Award winning screen writer Samuel Ely runs down his favorite on screen action heroes.
As the weather temperature increases so do my testosterone levels. Blue skies and sunshine maks me want to do manly things like climb the Grand Canyon, fight grizzly bears and eat dynamite.
Alas such activities will certainly end in my demise, if not purely down to my fear of heights, poor boxing stance or inability to digest fire. There are some things I just have to accept I’ll never be able to do.
But where man falls, action heroes rise. So in celebration of the things I’ll never be here’s a list of some of my favorite ball busters from cinema.
Little known facts: Arnie beat God in an arm wrestle without even breaking a sweat, Arnie made all the dinosaurs extinct by thinking about it and Arnie invented the moon.
You will note that I have not listed one of Arnie’s roles as I have done Willis’ or Allen’s. That is because with such an extensive and impressive curriculum vitae of action roles Schwarzenegger has transcended being an actor who simply plays action heroes, to actually becoming a real life action hero.
He’s been a commander, a barbarian, and a terminator. He’s also been pregnant and a politician, both in real life and in fiction but not at the same time. Yet. He’s saved the human race so often it’s pretty much permanently scheduled in his monthly diary.
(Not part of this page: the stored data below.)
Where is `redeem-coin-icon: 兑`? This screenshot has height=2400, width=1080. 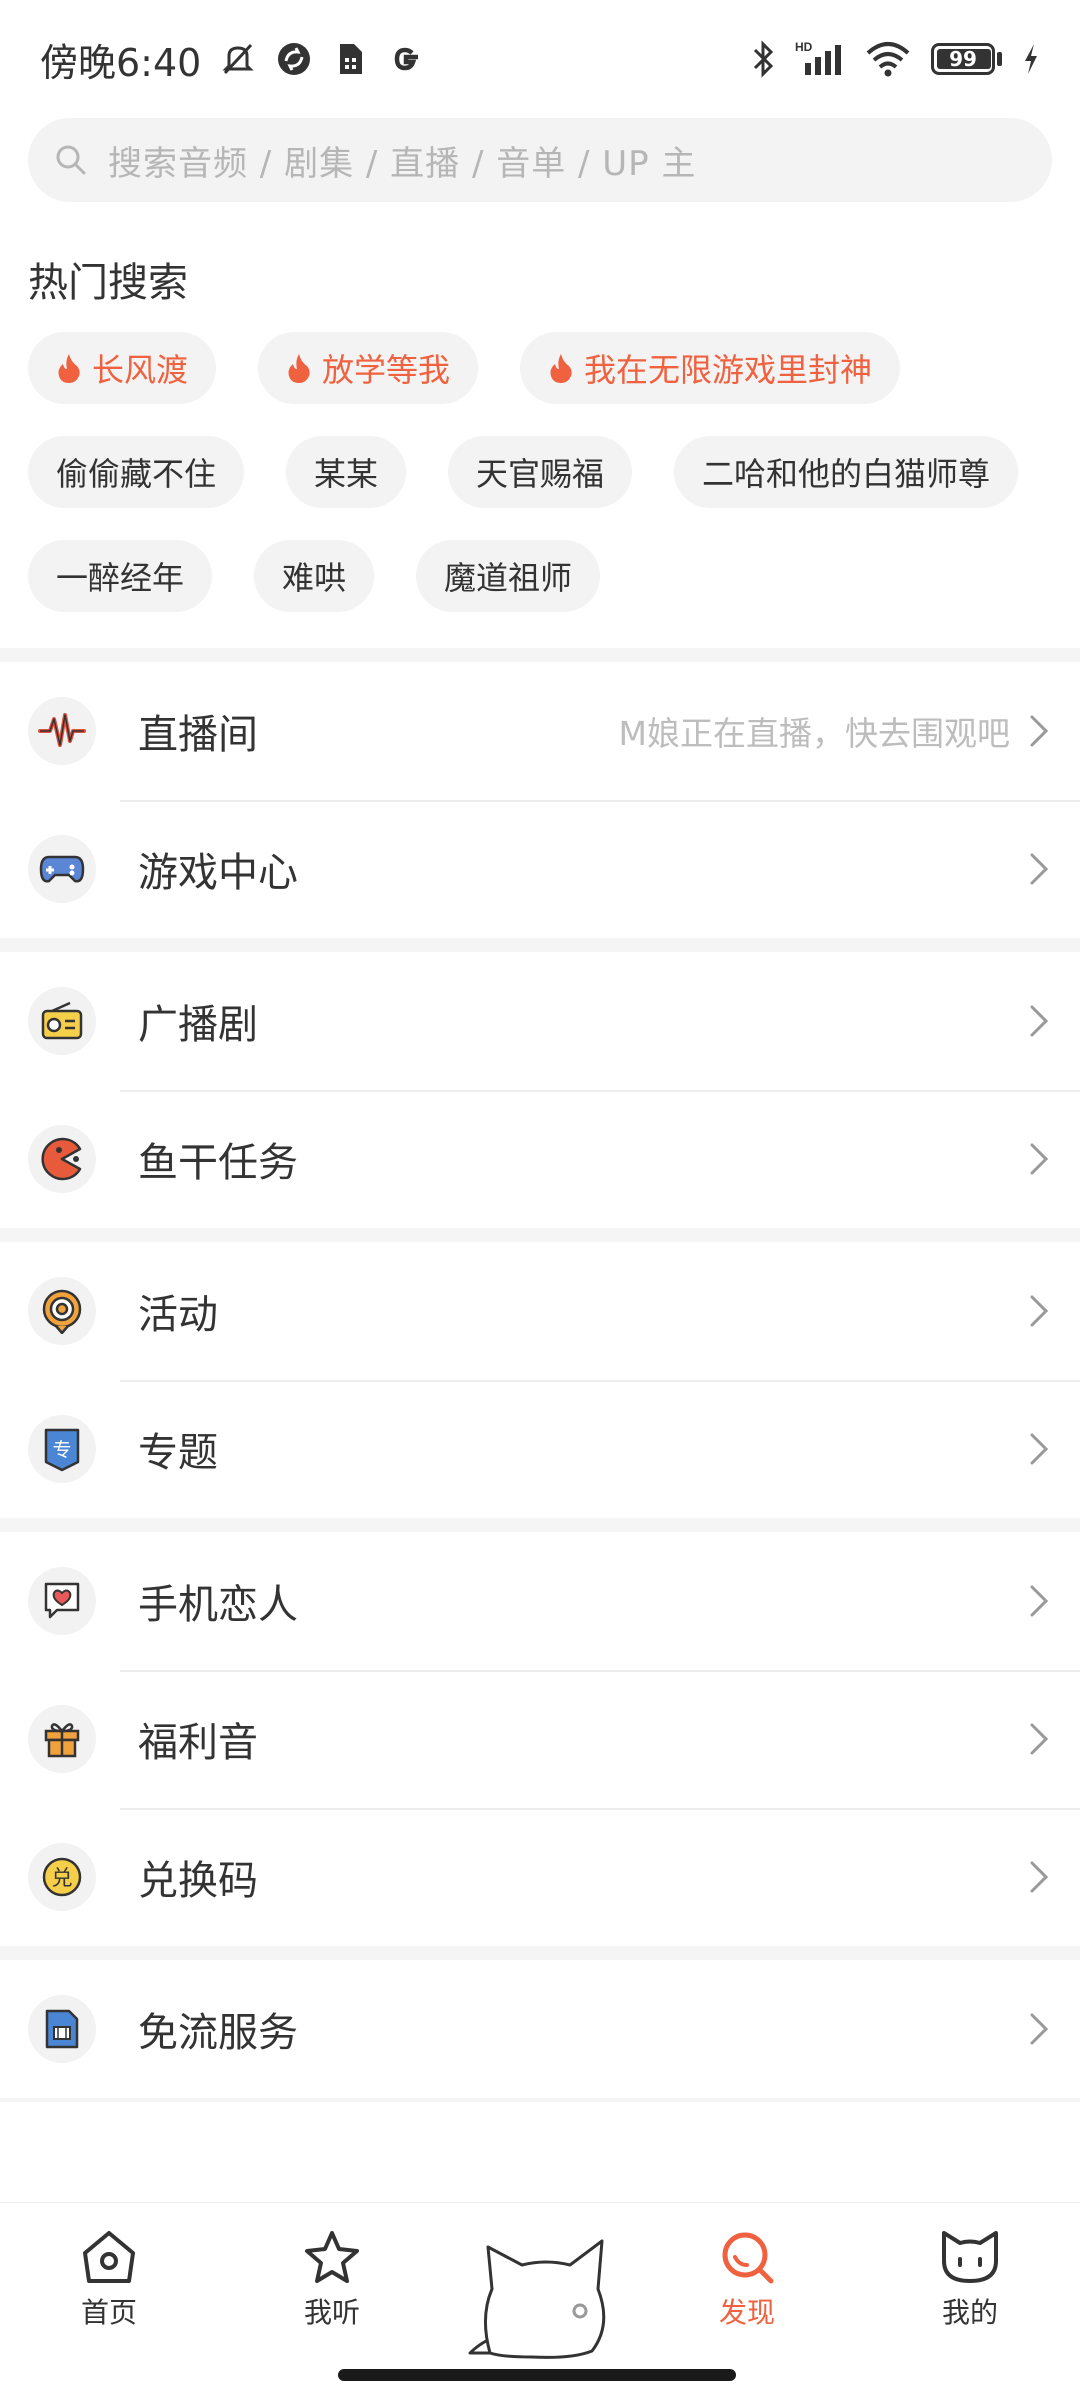 redeem-coin-icon: 兑 is located at coordinates (62, 1877).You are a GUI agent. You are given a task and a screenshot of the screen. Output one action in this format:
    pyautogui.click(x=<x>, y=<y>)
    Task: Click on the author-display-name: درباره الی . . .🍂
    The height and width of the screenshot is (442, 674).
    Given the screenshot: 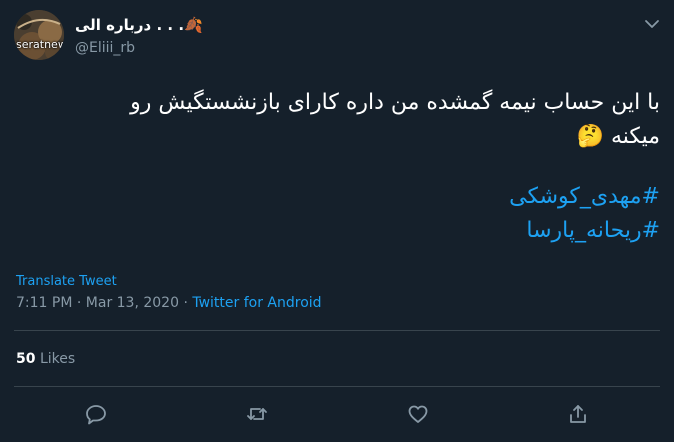 What is the action you would take?
    pyautogui.click(x=139, y=25)
    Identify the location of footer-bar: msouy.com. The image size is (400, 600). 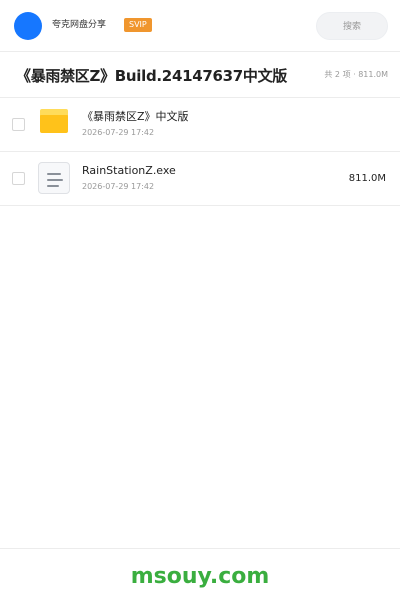
(200, 574).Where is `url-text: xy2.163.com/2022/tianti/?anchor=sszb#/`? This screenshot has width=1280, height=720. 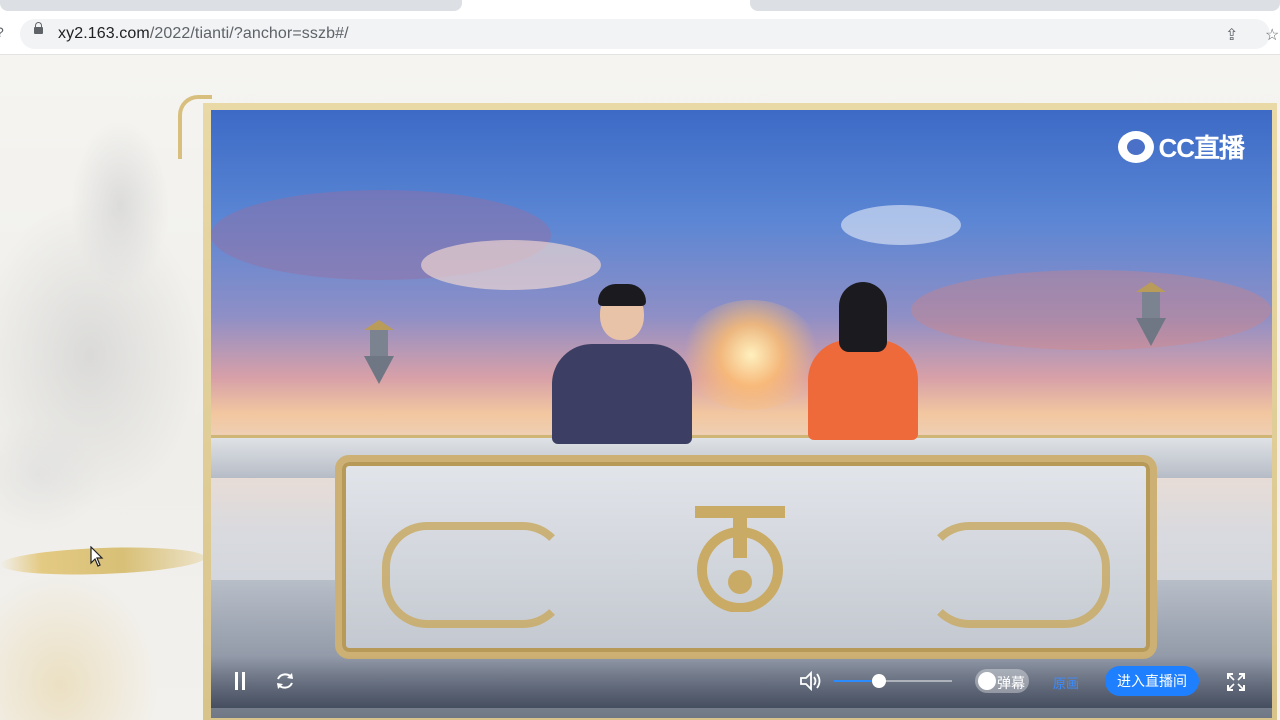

Admittedly, he didn’t kick Batman’s butt as the pun-tastic Mr. Freeze, but then again that would be in direct conflict with rule 1 of the universe: Batman always wins. But he got his own back by having it stipulated in his contract that his name appears at the top of any movie poster he’s associated with. And with a name that long and hard to spell, it dominates the entire length of its spread. How awesome and burly are you when even your surname beats up other surnames!
But he doesn’t stop there. Oh no. He is a man (sometimes a machine) who blurs the line between reality and fiction to solidify his presence in the collective consciousness with his self-critical pastiche ‘The Last Action Hero’. A film where Arnie plays a popular movie star famed for his action hero roles, where one performance takes a life of its own and manages to leave the silver screen and exist in the real world, where he continues his one man attack on evil.
Come to think of it, it sounds more like an origin story.
The quintessential action figure, Buzz has it all - karate chop action, a laser beam, collapsible wings plus his helmet does that whoosh thing. Meaning Buzz is more than equipped to handle any lifethreatening situation.
However a difficulty arises when measuring just how awesome Buzz is because the usual avenues of calculation are closed. We cannot tally his body count, we cannot investigate the collateral damage of his explosions, nor can we debate the effectiveness of his put downs because Buzz is, through and through, a nice guy.
Be if we can determine strength of character by looking at the size of their heart then boy howdy does Buzz take the trophy. Never afraid to put his life on the line to save his friends, he is driven by love. The mark of a true hero and a true friend.
Truly a giant amongst men. And he glows in the dark!
Poor poor John McClane. Your marriage is on the rocks so you travel all the way to your wife’s place of work to reconcile your differences, but then Hans Gruber and his terrorist buddies decide to crash the party and kill people. Merry Christmas!
Oh well, stiff upper lip and all that. The odds are stacked pretty high against our John but that doesn’t stop him filling his quota of butt kicking. Shooting Germans off of sky scrapers, blowing up planes and ‘killing helicopters with cars’ McClane is never short of imaginative acts of bad assery.
He’s the Neil Buchanan of death who has barely enough time to pull the glass from his feet and stick his vest in the wash.
And when he’s not protecting the innocent and cracking jokes? He’s defusing bombs with Samuel L Jackson and solving riddles. With a headache! Someone get this chap another medal.